Should I sand this harp, and if so, how?
July 12, 2010 10:30 PM   Subscribe

I'd like to restore the original appearance of a 70 year old musical instrument that was spray-painted black some 40 years or so ago by the fellow that I bought it from. Is this something that can be accomplished with sandpaper and patience?

The instrument in question: a Deagan Vibraharp. Just the frame was painted over, and I'm only interested in restoring the cream and black outer trim with the logo, so the surfaces in question will be easy to get to with some disassemble.. I imagine some fine sandpaper combined with great patience and care could do the trick, no? If you've done this sort of thing before any advice on what type/grain of sandpaper to use would be great.
posted by waxboy to Sports, Hobbies, & Recreation (9 answers total)

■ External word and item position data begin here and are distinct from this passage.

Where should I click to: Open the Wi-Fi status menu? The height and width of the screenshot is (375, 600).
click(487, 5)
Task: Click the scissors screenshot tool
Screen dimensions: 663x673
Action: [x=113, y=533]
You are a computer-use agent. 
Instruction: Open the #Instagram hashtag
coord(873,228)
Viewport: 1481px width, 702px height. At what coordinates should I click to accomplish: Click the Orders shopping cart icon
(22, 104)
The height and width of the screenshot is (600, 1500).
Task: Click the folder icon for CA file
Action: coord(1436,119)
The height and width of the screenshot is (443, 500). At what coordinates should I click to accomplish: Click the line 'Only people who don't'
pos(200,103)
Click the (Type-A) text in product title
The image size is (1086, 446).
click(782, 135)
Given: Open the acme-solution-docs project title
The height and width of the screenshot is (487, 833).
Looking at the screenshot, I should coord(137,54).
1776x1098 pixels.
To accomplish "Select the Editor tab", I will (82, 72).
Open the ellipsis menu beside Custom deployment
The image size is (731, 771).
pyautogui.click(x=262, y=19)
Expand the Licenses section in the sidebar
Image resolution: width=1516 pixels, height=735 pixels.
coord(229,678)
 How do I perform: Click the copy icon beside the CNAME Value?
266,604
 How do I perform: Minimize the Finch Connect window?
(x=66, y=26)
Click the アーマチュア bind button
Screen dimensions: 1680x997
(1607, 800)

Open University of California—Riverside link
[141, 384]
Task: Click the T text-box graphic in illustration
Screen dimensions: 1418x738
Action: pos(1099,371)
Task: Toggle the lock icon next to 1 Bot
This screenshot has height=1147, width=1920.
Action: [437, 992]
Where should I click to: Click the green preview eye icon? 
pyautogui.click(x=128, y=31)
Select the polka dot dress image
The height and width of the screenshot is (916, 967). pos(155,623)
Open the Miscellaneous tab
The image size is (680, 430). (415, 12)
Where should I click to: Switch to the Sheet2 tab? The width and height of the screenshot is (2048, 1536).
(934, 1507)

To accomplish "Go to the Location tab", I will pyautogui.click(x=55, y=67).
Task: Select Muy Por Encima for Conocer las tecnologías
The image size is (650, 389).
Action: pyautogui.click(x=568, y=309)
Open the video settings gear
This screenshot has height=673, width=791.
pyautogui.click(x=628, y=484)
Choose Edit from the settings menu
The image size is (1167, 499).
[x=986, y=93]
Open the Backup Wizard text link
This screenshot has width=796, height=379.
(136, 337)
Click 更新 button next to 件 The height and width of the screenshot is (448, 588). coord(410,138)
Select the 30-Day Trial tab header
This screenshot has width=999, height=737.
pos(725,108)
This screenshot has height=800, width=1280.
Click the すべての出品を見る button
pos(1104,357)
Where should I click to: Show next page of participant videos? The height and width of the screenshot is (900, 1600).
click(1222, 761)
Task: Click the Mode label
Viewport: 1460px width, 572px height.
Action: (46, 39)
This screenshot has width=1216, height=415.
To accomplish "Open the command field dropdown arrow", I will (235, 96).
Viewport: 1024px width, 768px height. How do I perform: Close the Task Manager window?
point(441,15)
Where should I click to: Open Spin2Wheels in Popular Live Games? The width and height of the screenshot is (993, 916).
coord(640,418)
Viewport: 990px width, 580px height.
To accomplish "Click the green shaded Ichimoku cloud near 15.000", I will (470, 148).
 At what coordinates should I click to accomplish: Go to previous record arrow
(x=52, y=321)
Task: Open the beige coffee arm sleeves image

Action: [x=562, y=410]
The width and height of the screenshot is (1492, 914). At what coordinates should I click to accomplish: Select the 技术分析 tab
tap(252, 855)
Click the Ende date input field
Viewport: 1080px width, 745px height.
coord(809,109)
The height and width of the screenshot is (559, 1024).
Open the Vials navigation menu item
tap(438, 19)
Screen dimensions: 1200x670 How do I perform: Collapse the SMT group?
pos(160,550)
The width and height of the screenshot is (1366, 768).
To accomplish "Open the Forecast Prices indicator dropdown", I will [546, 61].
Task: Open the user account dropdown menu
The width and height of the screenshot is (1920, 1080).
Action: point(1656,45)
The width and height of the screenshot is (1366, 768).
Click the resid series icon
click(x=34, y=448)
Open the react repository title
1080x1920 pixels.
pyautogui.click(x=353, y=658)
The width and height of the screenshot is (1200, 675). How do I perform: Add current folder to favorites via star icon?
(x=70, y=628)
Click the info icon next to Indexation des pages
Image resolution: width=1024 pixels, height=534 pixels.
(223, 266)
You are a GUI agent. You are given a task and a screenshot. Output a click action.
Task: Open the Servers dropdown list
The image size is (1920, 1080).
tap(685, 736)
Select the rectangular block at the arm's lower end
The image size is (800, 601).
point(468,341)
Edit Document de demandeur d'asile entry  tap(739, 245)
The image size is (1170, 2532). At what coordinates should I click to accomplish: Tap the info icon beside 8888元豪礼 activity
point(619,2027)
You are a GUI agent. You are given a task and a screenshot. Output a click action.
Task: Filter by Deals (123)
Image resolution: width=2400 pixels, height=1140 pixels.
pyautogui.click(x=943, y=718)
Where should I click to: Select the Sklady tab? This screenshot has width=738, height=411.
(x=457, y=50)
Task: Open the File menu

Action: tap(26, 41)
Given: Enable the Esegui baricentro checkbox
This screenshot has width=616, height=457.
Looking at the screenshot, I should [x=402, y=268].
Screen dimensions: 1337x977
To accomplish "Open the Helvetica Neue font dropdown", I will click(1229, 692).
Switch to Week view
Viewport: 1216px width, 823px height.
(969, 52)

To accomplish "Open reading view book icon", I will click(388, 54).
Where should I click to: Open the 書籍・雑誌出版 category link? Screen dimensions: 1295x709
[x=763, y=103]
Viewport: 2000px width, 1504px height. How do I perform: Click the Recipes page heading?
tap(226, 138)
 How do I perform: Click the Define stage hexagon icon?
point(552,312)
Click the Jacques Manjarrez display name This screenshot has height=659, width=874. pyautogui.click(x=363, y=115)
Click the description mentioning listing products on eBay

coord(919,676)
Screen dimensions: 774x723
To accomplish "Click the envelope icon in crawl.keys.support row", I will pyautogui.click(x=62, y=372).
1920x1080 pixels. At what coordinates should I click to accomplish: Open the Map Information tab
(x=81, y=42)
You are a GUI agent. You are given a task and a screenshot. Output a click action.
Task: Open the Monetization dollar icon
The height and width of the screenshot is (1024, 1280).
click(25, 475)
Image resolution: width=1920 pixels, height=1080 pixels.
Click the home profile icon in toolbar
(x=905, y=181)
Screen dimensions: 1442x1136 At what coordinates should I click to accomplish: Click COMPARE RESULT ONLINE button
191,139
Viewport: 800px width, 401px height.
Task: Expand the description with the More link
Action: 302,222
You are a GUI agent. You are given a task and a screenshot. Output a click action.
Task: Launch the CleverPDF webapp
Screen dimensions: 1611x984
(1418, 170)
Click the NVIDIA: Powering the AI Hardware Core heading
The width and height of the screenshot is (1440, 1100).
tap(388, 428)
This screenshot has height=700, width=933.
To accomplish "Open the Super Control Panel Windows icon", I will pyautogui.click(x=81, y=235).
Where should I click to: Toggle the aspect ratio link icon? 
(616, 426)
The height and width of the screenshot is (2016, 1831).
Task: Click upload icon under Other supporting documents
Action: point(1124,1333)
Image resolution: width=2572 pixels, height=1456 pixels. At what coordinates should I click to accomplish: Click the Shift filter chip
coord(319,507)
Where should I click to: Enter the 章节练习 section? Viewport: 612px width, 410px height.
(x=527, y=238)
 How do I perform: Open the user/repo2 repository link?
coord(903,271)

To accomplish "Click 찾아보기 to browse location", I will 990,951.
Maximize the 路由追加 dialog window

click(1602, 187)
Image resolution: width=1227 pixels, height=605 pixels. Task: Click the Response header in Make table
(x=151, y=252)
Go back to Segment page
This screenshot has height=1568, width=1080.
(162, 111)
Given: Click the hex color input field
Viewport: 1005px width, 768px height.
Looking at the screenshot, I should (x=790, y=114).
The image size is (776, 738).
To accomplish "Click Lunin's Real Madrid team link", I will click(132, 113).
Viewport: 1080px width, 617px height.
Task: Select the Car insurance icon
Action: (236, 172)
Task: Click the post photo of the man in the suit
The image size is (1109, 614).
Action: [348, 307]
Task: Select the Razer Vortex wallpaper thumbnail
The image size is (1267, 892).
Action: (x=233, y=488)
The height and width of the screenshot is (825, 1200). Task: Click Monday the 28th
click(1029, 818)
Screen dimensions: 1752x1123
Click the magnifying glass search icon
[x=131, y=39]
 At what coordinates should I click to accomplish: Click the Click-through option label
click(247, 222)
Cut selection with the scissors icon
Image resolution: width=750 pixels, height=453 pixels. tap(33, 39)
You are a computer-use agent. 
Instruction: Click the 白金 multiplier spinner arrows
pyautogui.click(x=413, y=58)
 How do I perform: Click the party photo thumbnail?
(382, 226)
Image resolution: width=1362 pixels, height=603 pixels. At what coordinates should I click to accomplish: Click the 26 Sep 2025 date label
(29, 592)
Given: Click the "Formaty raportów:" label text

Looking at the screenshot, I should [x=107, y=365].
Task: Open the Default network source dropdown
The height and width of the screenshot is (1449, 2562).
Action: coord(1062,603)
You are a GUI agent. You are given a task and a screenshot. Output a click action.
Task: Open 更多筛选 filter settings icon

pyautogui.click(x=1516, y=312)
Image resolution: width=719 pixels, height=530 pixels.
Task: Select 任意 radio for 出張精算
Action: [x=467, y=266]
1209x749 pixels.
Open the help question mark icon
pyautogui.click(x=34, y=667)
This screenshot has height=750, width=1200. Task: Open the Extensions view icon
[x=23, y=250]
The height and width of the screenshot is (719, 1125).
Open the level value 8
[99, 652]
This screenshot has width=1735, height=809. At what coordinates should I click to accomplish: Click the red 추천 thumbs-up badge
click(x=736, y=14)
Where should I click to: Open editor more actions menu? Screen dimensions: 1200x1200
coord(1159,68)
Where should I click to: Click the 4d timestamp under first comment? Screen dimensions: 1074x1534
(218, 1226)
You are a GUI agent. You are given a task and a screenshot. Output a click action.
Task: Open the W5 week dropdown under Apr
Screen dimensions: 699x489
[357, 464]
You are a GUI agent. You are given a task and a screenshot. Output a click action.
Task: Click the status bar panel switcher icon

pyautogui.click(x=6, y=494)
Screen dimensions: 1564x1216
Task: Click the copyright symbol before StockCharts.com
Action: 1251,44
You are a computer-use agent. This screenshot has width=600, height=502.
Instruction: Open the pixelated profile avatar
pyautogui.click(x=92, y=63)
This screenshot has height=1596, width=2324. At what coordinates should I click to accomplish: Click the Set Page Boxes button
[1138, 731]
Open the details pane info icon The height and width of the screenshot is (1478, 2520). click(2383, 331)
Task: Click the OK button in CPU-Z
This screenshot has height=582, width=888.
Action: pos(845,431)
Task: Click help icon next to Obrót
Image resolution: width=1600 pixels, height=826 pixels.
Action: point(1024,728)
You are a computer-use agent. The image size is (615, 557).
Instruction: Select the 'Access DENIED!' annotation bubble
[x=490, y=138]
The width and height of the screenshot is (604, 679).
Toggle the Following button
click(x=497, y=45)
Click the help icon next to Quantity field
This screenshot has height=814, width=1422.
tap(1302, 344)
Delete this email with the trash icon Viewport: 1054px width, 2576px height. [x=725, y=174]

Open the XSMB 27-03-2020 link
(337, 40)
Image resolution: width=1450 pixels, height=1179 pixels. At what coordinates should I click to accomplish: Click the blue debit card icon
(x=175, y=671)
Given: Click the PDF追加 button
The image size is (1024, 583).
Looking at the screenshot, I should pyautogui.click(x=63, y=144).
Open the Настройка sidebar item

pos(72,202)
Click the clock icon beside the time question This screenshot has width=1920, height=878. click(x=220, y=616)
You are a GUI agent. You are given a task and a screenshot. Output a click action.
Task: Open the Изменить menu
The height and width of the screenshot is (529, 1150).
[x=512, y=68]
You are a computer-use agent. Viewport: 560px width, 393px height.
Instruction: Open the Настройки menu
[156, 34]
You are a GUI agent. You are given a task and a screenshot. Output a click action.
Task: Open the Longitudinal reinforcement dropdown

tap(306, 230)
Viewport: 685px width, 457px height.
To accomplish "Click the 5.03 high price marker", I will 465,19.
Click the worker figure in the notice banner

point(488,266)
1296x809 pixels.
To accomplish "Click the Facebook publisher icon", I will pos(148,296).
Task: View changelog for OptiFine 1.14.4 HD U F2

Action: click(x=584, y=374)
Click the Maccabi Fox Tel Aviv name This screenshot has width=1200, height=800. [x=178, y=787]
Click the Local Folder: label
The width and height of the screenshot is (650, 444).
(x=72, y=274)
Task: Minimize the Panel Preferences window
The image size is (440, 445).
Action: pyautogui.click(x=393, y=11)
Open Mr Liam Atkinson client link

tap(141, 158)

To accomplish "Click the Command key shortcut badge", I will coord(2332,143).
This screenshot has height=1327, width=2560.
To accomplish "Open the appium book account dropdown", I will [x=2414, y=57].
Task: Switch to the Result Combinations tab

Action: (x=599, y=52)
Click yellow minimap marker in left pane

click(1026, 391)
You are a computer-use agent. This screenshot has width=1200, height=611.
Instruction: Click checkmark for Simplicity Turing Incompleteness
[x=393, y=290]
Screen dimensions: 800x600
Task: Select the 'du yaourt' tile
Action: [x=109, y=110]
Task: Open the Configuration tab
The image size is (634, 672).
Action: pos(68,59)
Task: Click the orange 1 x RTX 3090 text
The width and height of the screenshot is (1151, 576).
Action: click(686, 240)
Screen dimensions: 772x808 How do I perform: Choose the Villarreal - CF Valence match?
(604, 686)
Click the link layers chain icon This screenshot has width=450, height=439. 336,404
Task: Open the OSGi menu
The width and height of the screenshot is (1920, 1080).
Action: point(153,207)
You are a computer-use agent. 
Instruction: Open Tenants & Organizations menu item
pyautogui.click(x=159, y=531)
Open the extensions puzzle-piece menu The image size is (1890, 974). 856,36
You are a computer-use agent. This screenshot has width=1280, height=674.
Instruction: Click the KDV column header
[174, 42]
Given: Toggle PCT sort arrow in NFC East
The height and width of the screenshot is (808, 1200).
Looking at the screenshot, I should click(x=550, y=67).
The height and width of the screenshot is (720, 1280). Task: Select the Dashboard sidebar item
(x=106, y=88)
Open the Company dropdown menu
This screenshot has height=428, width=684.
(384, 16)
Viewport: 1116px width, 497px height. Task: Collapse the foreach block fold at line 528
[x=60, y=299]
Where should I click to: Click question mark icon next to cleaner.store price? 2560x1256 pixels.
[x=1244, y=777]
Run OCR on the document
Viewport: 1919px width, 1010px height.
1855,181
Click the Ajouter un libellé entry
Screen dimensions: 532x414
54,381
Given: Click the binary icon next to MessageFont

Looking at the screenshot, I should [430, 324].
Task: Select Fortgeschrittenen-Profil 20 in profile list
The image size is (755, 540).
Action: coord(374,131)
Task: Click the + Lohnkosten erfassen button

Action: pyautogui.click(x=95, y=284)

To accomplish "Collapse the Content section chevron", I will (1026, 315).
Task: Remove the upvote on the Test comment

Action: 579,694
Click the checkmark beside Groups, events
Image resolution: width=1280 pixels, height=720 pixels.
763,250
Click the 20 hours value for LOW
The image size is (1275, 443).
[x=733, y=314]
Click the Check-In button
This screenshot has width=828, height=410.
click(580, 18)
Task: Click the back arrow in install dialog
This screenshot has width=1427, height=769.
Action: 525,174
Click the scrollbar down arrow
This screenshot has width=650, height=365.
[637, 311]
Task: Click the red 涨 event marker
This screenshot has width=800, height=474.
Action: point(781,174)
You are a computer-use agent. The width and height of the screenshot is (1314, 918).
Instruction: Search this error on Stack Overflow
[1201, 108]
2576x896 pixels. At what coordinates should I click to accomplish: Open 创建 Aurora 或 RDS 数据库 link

I would talk to a luthier who specializes in restoring old solid body electric guitars. It would be much the same process. I believe it is a combo of sandpaper and some stripping solution. Even if they cant get it original, they could probably put a new finish on that matches. Also cross post this to some woodworking/antique/luthiery boards. Let me know if you come up with anything eh? I've got a 59 ES-175 some clown with a brush, cherry red. Best of luck.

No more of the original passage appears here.